Stored records
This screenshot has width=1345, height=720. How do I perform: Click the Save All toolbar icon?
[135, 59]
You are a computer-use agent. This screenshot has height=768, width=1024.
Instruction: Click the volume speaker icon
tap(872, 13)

--

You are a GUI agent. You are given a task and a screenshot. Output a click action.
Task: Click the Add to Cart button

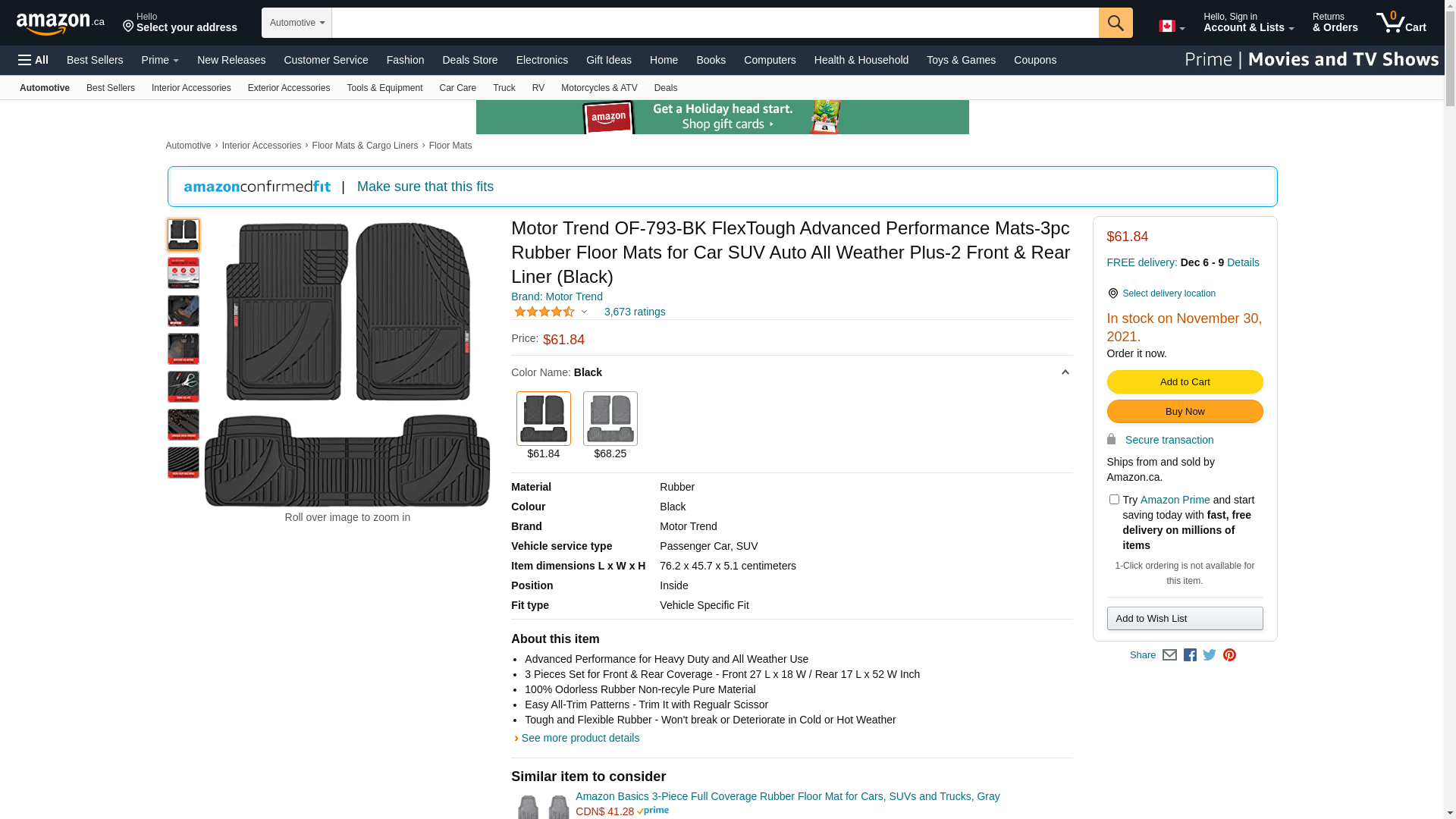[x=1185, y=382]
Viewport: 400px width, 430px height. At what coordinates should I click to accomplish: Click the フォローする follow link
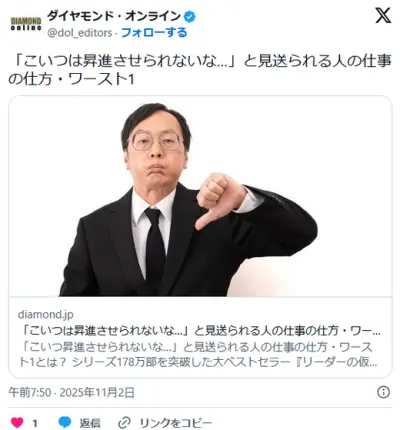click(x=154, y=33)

• **Exercise aim**
What is needed is the number of lines in the data that hold the word "agent", with nothing added.

• **Solution to this exercise**
2